## Import pyserini

In [1]:
from pyserini.search import pysearch
from pyserini.index import pyutils
from pyserini.analysis.pyanalysis import get_lucene_analyzer
import re

## Download Dataset

In [2]:
# https://scikit-learn.org/0.19/datasets/twenty_newsgroups.html
from sklearn.datasets import fetch_20newsgroups

data_subset_names = ['train', 'test']
data = {}

for data_subset_name in data_subset_names:
    data_subset = fetch_20newsgroups(subset=data_subset_name)
    data[data_subset_name] = data_subset
    num_docs = len(data_subset.data)
    num_categories = len(data_subset.target_names)
    print(f"{data_subset_name}: {num_docs} documents in {num_categories} categories")

# find data @ ~/scikit_learn_data/20news-bydate_py3.pkz

  from collections import Mapping, defaultdict


train: 11314 documents in 20 categories
test: 7532 documents in 20 categories


In [3]:
from pyserini.index import pyutils
from scipy.sparse import csr_matrix
import numpy as np
import math


class AnseriniTwentyNewsgroupTfidfVectorizer:
    def __init__(self, index_path,  train_data, test_data):
        self.index_utils = pyutils.IndexReaderUtils(index_path)
        self.train_data = train_data
        self.test_data = test_data
        self.train_size = len(train_data.data)
        self.test_size = len(test_data.data)
        self.get_unique_terms()

    def get_unique_terms(self):
        unique_words = set()
        self.terms_df = {}
        for term in self.index_utils.terms():
            unique_words.add(term.term)
            self.terms_df[term.term] = term.df

        self.word_to_index = {}
        for index, term in enumerate(unique_words):
            self.word_to_index[term] = index
        self.num_unique_words = len(unique_words)
        print(f'Found {self.num_unique_words} unique words')

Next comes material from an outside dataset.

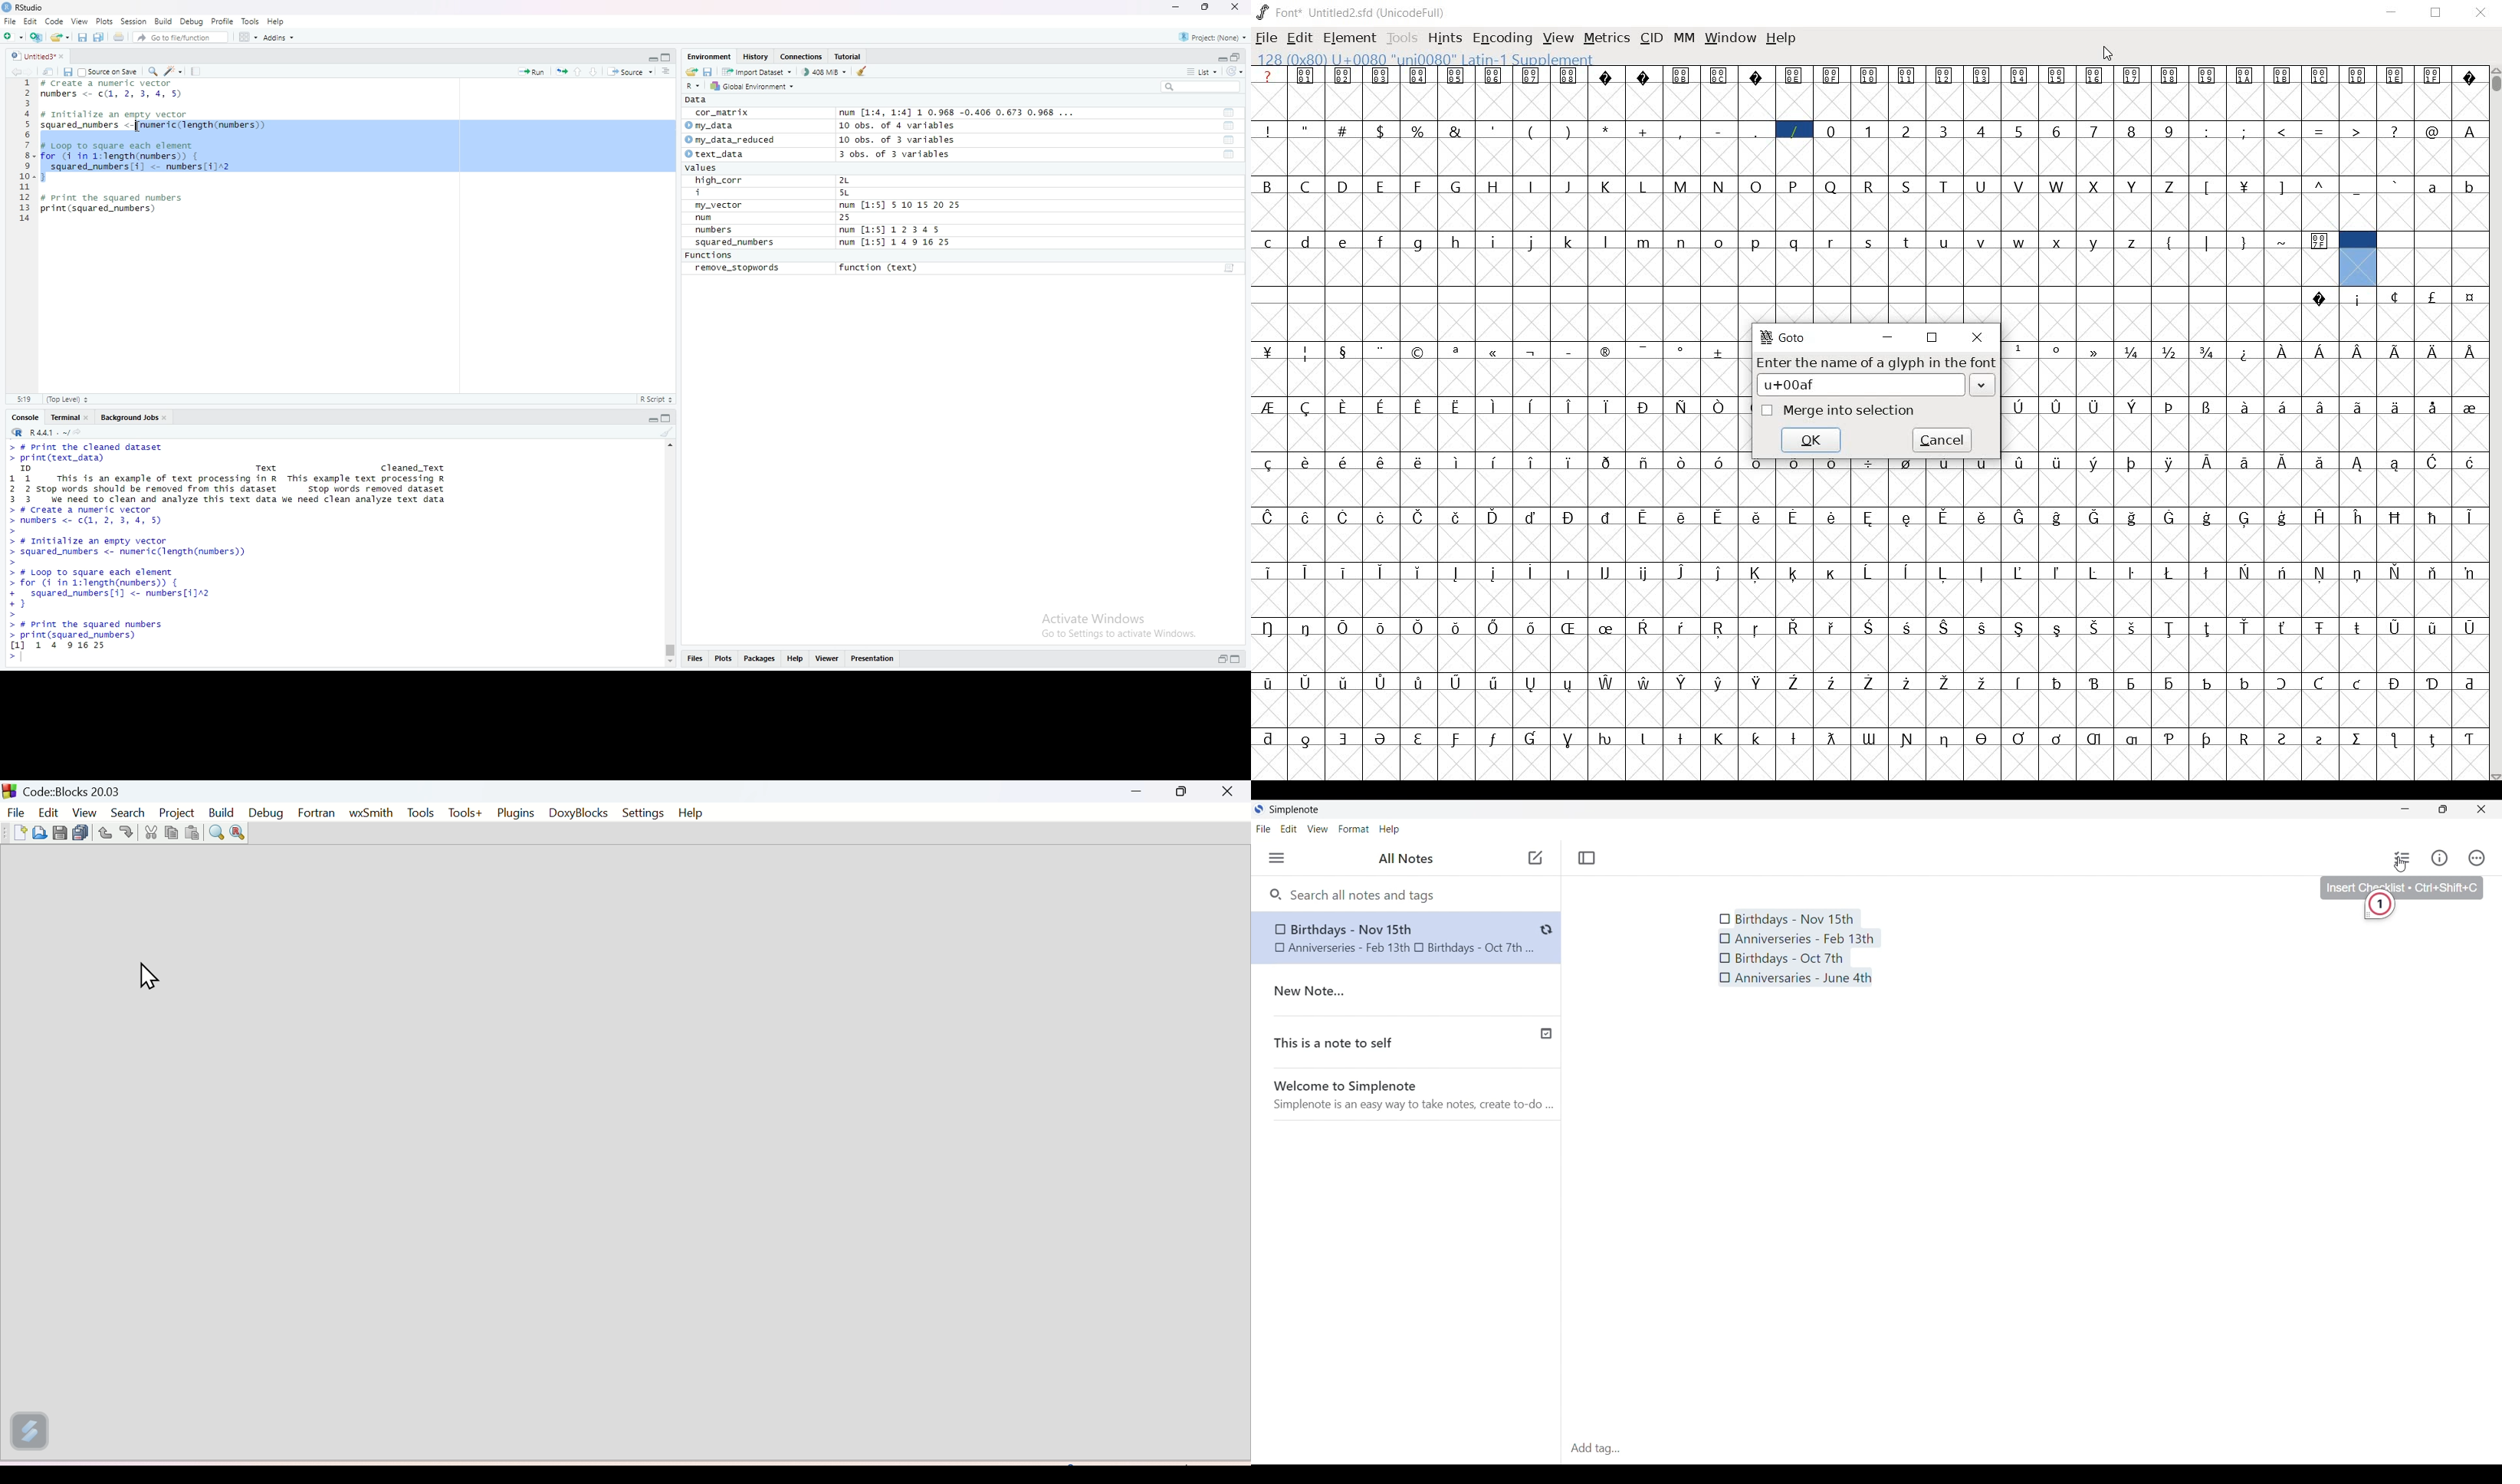 Image resolution: width=2520 pixels, height=1484 pixels. Describe the element at coordinates (38, 431) in the screenshot. I see `R 4.4.1 ~/` at that location.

    def get_doc_id(self, filename):
        return filename.split('/')[-1]

    def get_train_vectors(self):
        features = self.get_vectors(self.train_data.filenames)
        return features, self.train_data.target

    def get_test_vectors(self):
        features = self.get_vectors(self.test_data.filenames)
        return features, self.test_data.target

    def get_vectors(self, filenames):
        matrix_row, matrix_col, matrix_data = [], [], []

        for index, filename in enumerate(filenames):
            doc_id = self.get_doc_id(filename)
            if index % 2000 == 0:
                print(f'Vectorizing: {index}/{len(filenames)}')

            # Term Frequency
            tf = self.index_utils.get_document_vector(doc_id)

            # Inverse Document Frequency
            df = {t: math.log(
                self.num_unique_words / self.terms_df[t]) for t in tf}

            # Multiplication
            total_num_terms_in_doc = sum(tf.values())
            tfidf = {t: df[t] * tf[t] / total_num_terms_in_doc for t in tf}

            # Convert from dict to sparse matrix
            for term in tfidf:
                i = self.word_to_index[term]
                matrix_row.append(index)
                matrix_col.append(i)
                matrix_data.append(tfidf[term])

        return csr_matrix((matrix_data, (matrix_row, matrix_col)), shape=(
            len(filenames), self.num_unique_words))


In [4]:
vectorizer = AnseriniTwentyNewsgroupTfidfVectorizer(
    './20-newsgroup/lucene-index.20newsgroup.pos+docvectors+raw',
    data['train'],
    data['test'],
)

Found 165633 unique words


In [5]:
features, labels = vectorizer.get_train_vectors()

Vectorizing: 0/11314
Vectorizing: 2000/11314
Vectorizing: 4000/11314
Vectorizing: 6000/11314
Vectorizing: 8000/11314
Vectorizing: 10000/11314


In [6]:
from sklearn.naive_bayes import MultinomialNB
from sklearn import metrics

clf = MultinomialNB(alpha=.01)
clf.fit(features, labels)

MultinomialNB(alpha=0.01, class_prior=None, fit_prior=True)

In [7]:
test_vectors, test_target = vectorizer.get_test_vectors()

Vectorizing: 0/7532
Vectorizing: 2000/7532
Vectorizing: 4000/7532
Vectorizing: 6000/7532


In [8]:
pred = clf.predict(test_vectors)
metrics.f1_score(test_target, pred, average='macro')

0.5935516287791174